Donavon Frankenreiter

I’ve never been to a Phish concert, but I got the sense that the experience could be similar to the ALO concert at the Lobero last night. Described as a San Francisco jam band, the four nondescript members of ALO spun out 10-15-minute instrumentals with incidental lyrics, all with a lilting rhythm that had the audience bobbing, first in their seats but by set’s end all standing. It was perfectly pleasant, and I didn’t feel I was missing anything when I stayed seated, closed my eyes and let the sounds flow. But after an hour of what seemed the same I took off for home.
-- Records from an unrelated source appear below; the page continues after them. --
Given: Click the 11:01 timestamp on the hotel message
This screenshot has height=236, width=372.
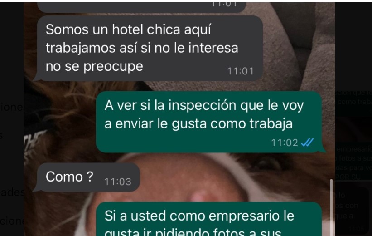Looking at the screenshot, I should tap(240, 71).
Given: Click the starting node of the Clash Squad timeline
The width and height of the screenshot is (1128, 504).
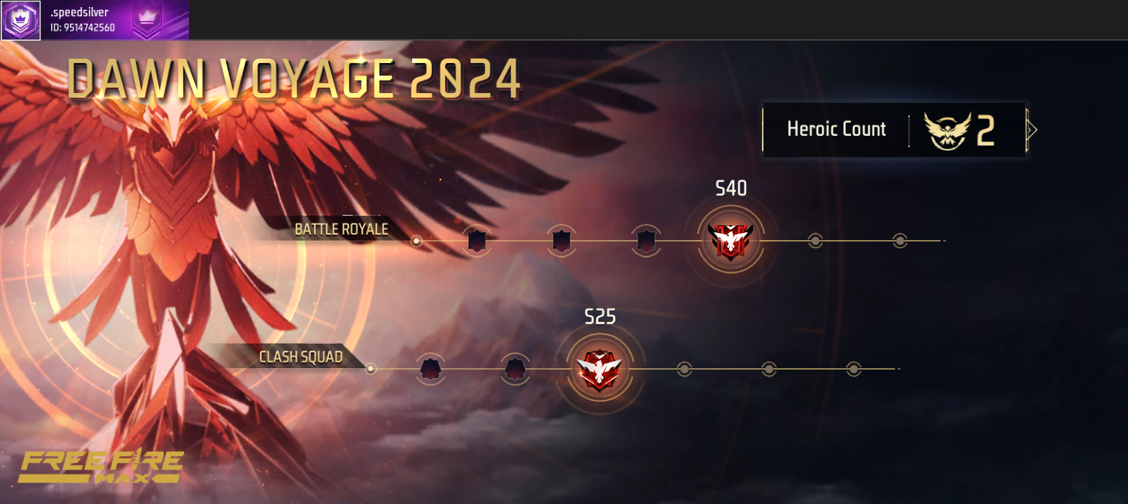Looking at the screenshot, I should 371,369.
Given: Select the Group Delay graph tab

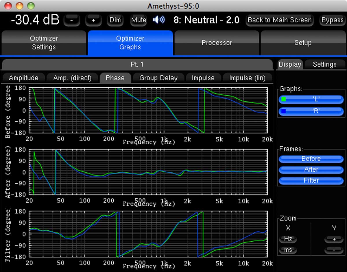Looking at the screenshot, I should tap(158, 78).
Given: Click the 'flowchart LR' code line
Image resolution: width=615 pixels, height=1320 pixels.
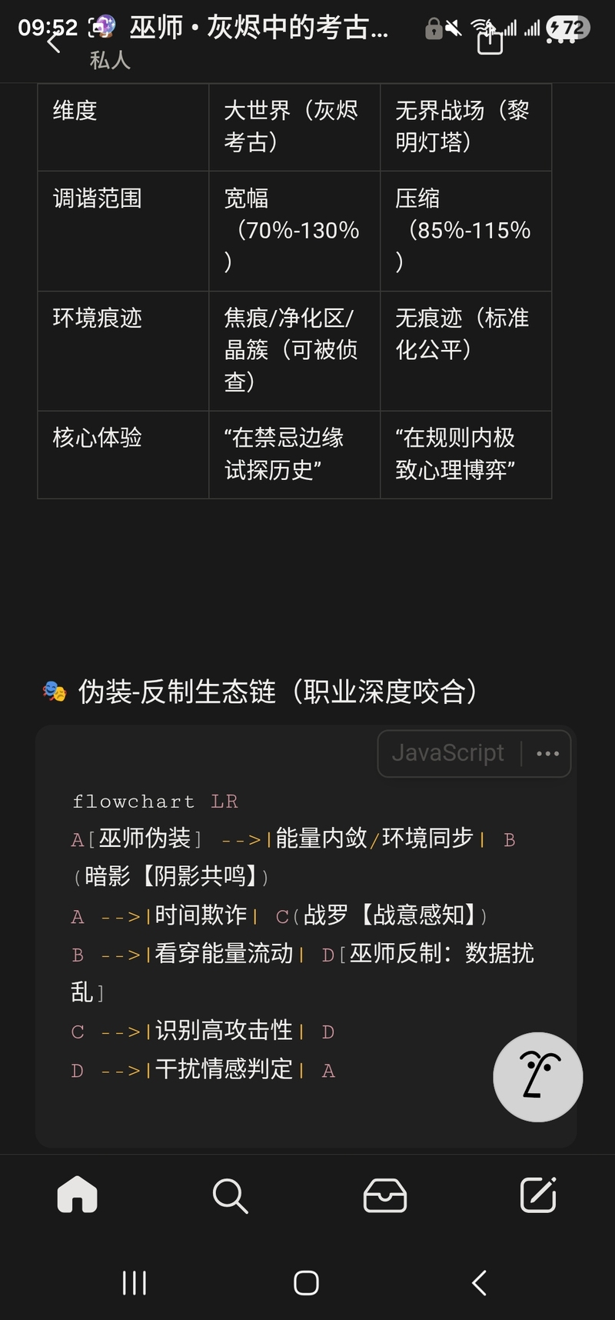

I had gone to the show in the expectation that Donavon Frankenreiter would be the headliner; that was how it was advertised on the Lobero website. But he opened and, arriving late, I only got to hear the last half hour of what might have been a 45-minute set. All his songs had a rolling rhythm that was easy on the ears. With his cowboy hat, suede jacket and husky voice he was a magnetic presence–more frontman than anyone in ALO. I didn’t know any of his numbers, but I felt quite familiar with each by their end. He wasted no time on patter, although I wouldn’t have minded some insight into personality. One song followed another, catchy and compact. It was enough to make me want to tune into Spotify the next day for more.

Justin Hayward

From “Tuesday Afternoon” through “Question” and “Nights in White Satin,” Justin Hayward gave us a retrospective of the Moody Blues’ greatest hits at the Lobero last night (June 20). What was different was his backup: instead of Graeme Edge, Mike Pinder, Ray Thomas, John Lodge and, perhaps, a full orchestra, he had a lead guitar, a synthesizer and a flute. No bass, no drums, no pounding rhythm section. The songs went from mellow to ethereal; we were surrounded, not assaulted. Of course it helped that the Moody Blues were my favorite group of the ’70s, and I lived by their first seven albums (and bought the next three as well). Their later hits rock more and are probably played more today: “Your Wildest Dreams” and “The Story in Your Eyes” brought the audience to their feet. The three or four standing ovations mid-show were three or four more than I saw at the Bowl for Daryl Hall. For me, the happiest surprise was Karmen Gould on flute. I don’t remember the instrument playing such a big role in the Moodys’ music: here it was beautiful, as was she, and my spirits rose every time she picked up her flute. Julie Ragins resembled a blonde Joan Jett as she stood behind the Mellotron and added background vocals. Again, the female voices replacing the all-male Moodys resulted in a different, slightly softer sound. The long-haired Mike Dawes played a rather inconspicuous guitar for a self-proclaimed virtuoso: he opened the set with twenty minutes of acoustic guitar solo and hawked a nine-hour guitar clinic available on thumb drive. But with so few people on stage, each was a personality we came to know. Unlike Elvis Costello’s band, they were all a generation younger than Justin, who is my age and married 53 years. His voice showed some age, but he hit the notes and charmed us. The music is just as good today as it was a half-century ago.